面白そうに思えて、そちらの方角へ走って行ったところ、草を結んだ罠のようなものに足を引っ掛けてどたっと倒れてしまいます。立ち上がって走りはじめたら、また、ばったり。するとどっという笑い声と囃し立てる声がして、見ると、チョッキや半ズボンを着たたくさんの狐の子らがこっちを見ながら笑っているのでした……。
宮沢賢治の文に、現代絵本作家が絵を描く「ミキハウスの宮沢賢治の絵本」シリーズ。本書は『おふろやさん』(福音館書店)や『がたごとがたごと』(文・内田麟太郎、童心社)などで人気の西村繁男さんが絵を描いた作品です。
迷い込んでしまった狐小学校の校内や、狩猟術・食品科学などの授業風景に、どことなくユーモラスな空気が漂います。「私」は校長室でミルクティーをいただき、罠をしかけた狐の子が呼ばれるのですが……。そのうつむく表情を見つめていると、本当に秘密の小学校をこっそりのぞいているような気持ちになります。
“狐小学校があるといってもそれはみんな私の頭の中にあったと云うので決して嘘ではないのです。嘘ではない証拠にはちゃんと私がそれを云っているのです。もしみなさんがこれを聞いてその通り考えれば狐小学校はまたあなたにもあるのです”
授業中、空に白い雲が湧き、風は吹いてきて、葉の壁がところどころ揺れる……。そんな狐小学校のことを、読んだ子はきっとリアルに心に思い描くことでしょう。
文字数が多いですが、西村繁男さんの絵は優しく愉快で、しみじみと味わい深い絵本です。小学校中学年以上のひとり読み、または親子で一緒に読むのもおすすめです。
この書籍を作った人
1896年岩手県花巻市に生まれる。盛岡高等農林学校農芸化学科卒業。十代の頃から短歌を書き始め、その後、農業研究家、農村指導者として活動しつつ文芸の道を志ざし、詩・童話へとその領域を広げながら創作を続けた。生前に刊行された詩集に『春と修羅』、童話集『注文の多い料理店』がある。彼の作品の殆どは没後に高く評価され多数の作品が刊行された。また、何度も全集が刊行された。1933年に37歳で病没。
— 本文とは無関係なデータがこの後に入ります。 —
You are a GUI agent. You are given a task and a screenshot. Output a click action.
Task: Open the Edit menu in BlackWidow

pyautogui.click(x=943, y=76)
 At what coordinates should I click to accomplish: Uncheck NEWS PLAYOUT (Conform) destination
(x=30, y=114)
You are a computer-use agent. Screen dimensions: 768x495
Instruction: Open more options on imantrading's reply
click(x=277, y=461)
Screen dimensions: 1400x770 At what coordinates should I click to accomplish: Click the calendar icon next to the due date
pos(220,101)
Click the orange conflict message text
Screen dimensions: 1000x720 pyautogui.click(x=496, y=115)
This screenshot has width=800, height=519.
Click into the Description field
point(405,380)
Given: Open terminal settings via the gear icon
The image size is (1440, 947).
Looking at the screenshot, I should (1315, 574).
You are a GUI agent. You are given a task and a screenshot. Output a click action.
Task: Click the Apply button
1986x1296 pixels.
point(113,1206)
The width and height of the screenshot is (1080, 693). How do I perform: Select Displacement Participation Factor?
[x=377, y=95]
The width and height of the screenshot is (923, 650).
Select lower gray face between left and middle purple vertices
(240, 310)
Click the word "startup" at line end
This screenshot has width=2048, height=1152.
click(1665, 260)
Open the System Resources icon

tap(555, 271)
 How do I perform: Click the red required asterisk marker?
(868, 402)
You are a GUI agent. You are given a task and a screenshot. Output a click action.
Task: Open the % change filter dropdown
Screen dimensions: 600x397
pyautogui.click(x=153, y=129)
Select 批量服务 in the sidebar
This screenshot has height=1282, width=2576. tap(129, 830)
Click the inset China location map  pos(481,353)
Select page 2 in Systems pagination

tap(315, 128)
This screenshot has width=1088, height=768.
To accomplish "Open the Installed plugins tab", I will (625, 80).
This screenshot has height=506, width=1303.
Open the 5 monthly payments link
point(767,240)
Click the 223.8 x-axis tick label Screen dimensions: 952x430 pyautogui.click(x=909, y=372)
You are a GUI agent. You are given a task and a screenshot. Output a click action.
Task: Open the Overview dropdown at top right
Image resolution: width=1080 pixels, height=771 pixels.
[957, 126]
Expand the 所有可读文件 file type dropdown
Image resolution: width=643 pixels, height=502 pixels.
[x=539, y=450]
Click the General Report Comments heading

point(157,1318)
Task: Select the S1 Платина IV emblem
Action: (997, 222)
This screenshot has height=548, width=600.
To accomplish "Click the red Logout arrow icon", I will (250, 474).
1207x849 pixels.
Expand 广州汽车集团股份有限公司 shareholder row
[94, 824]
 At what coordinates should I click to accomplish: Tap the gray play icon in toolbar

主な作品に『銀河鉄道の夜』『風の又三郎』『ポラーノの広場』『注文の多い料理店』『どんぐりと山猫』『よだかの星』『雪渡り』『やまなし』『セロひきのゴーシュ』他多数。
この書籍を作った人
1947年高知県高知市生まれ。中央大学商学部、セツモードセミナー卒業。主な作品に『おふろやさん』『やこうれっしゃ』『みんなであそぼう』『絵で見る日本の歴史』<絵本にっぽん大賞>『ぼくらの地図旅行』<絵本にっぽん大賞>『絵で読む広島の原爆』<産経児童出版文化賞>(福音館書店刊)、『がたごとがたごと』『にちよういち』<児童福祉文化賞>『はらっぱ』(童心社刊)、『ぶらぶらばあさん』シリーズ(小学館刊)、『トゲトゲぼうや』(金の星社刊)、『そんなことってある?』(サンリード刊)などの作品がある。
狐の世界
宮沢賢治さんの作品に、西村繁男さんが軽快な絵を添えています。
作者本人と思われる「私」が迷い込んだのは、狐の小学校。
一風変わったオープンスペースの小学校の授業の様子が、
現実とファンタジーのはざまで愉快に立ち昇ります。
そもそも、「茨海」という地名が、その入り口。
作者らしい導入です。
地質にも詳しかった作者の世界観が伺えます。
生徒たちのやんちゃぶりも、教育者だった作者の温かい目線がで昇華されています。
授業内容も意外に高度で、道徳にも通じる内容にドキッとさせられます。
単なるファンタジーで収まらない、独特の余韻が残ります。
意外に奥が深い作品です。
(レイラさん)
また良い作品に出会えた
少し影のある作品が多い印象の宮沢賢治氏と、明るい作品を手がけている印象の西村繁男さんの組み合わせが、最初は意外に思えましたが、読んでみるととても合っていて思わず唸ってしまいました。ミキハウスの宮沢賢治絵本シリーズは、名著が多いですね。